Text provided>
■ ■ ■ ■ ■

Well, if you have a good chunk of change hanging around and potentially can be in Monaco on May 11, you can have a chance to bid on the 1993 McLaren-Ford MP4/8A that the late Ayrton Senna drove in — and won — that year’s Monaco Grand Prix.

We’re not just talking about any race winner. It’s also the same car Senna won his sixth Monaco Grand Prix, and the chassis bears the number six.

It’s also the same car Senna piloted to that season’s F1 championship (his third and final title before sadly being killed the next year) and is the first McLaren driven by Senna that’s ever been sold or put up for auction.

The famed Bonhams auction house is overseeing the sale of the car.

“Any Grand Prix-winning car is important, but to have the golden combination of both Senna and Monaco is a seriously rare privilege indeed,” Bonhams global head of motorsport, Mark Osborne, told The Robb Report.

“Senna and Monaco are historically intertwined, and this car represents the culmination of his achievements at the Monegasque track. This is one of the most significant Grand Prix cars ever to appear at auction, and is certainly the most significant Grand Prix car to be offered since the Fangio Mercedes-Benz W196R, which sold for a world record at auction.”

How much might you need? You might want to get a couple of friends to throw in a few bucks as well.

■ ■ ■ ■ ■

According to the article about the Senna McLaren auction, which auction house is handling the car's sale?

Exercise data>

■ ■ ■ ■ ■

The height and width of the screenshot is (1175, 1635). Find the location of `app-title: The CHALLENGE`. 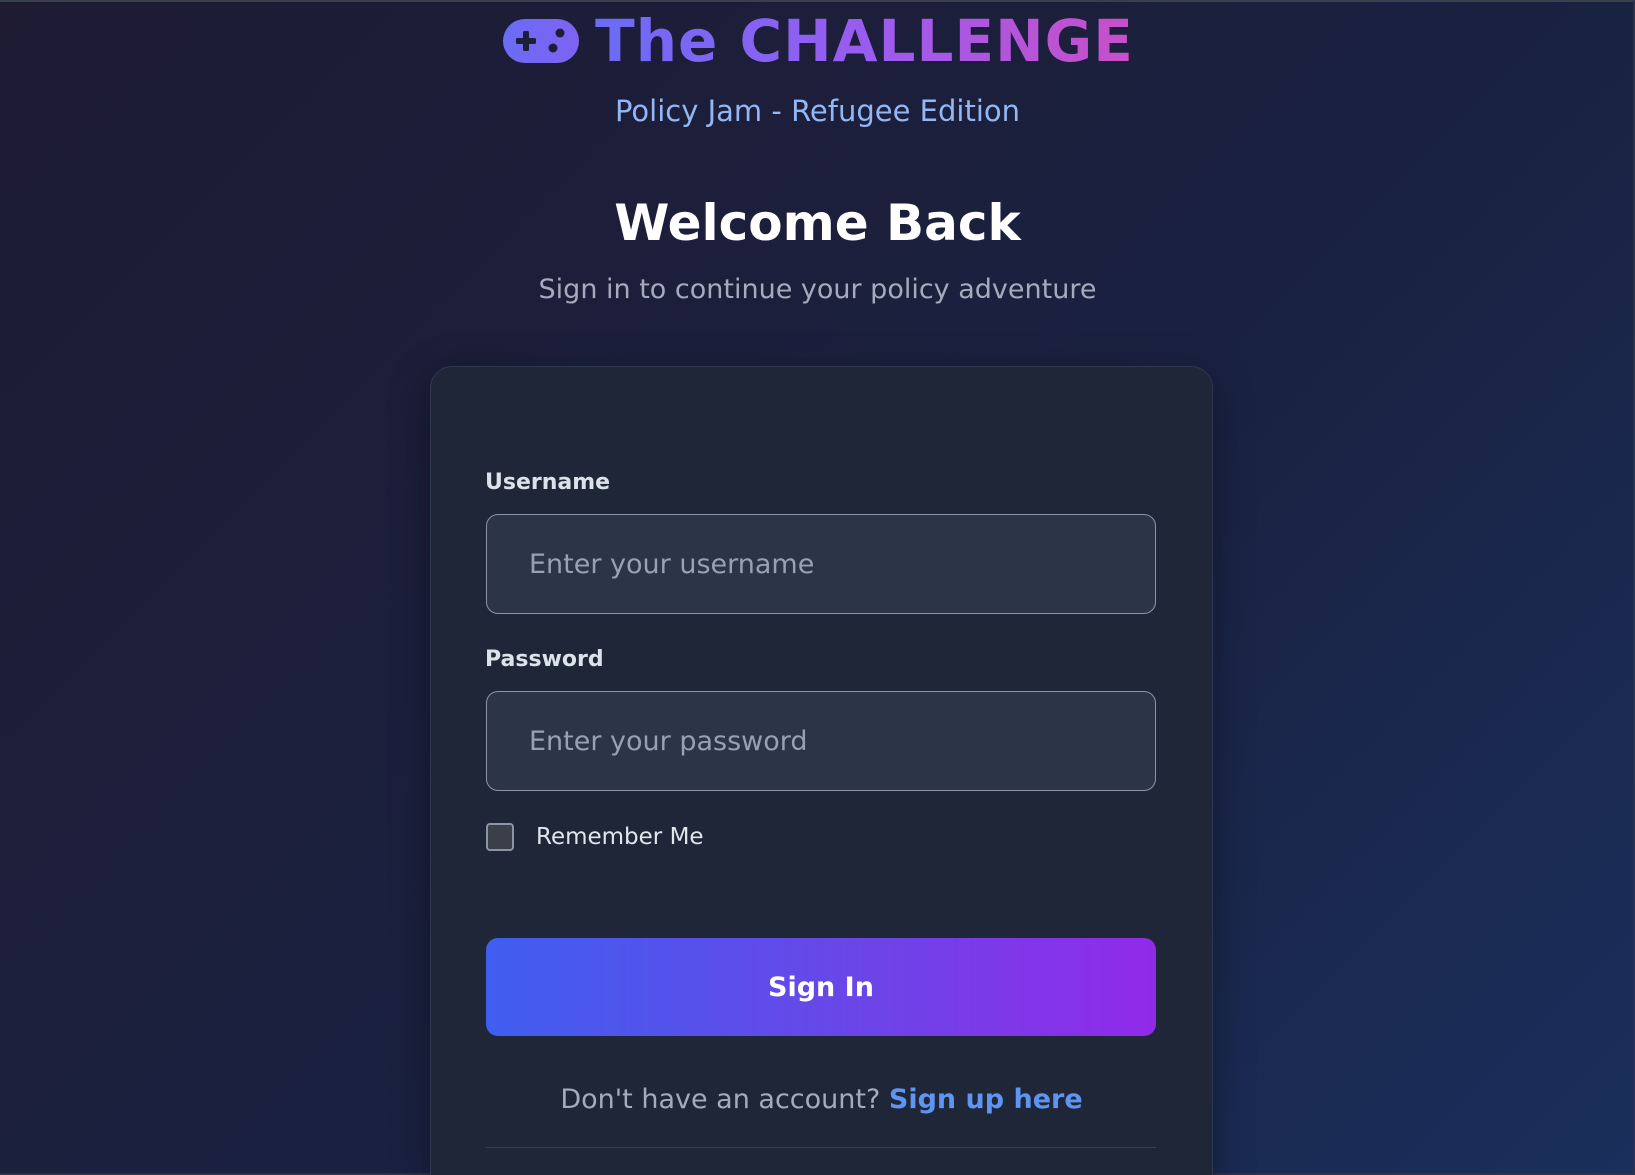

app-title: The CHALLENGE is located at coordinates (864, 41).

■ ■ ■ ■ ■

Response to this task>
Bonhams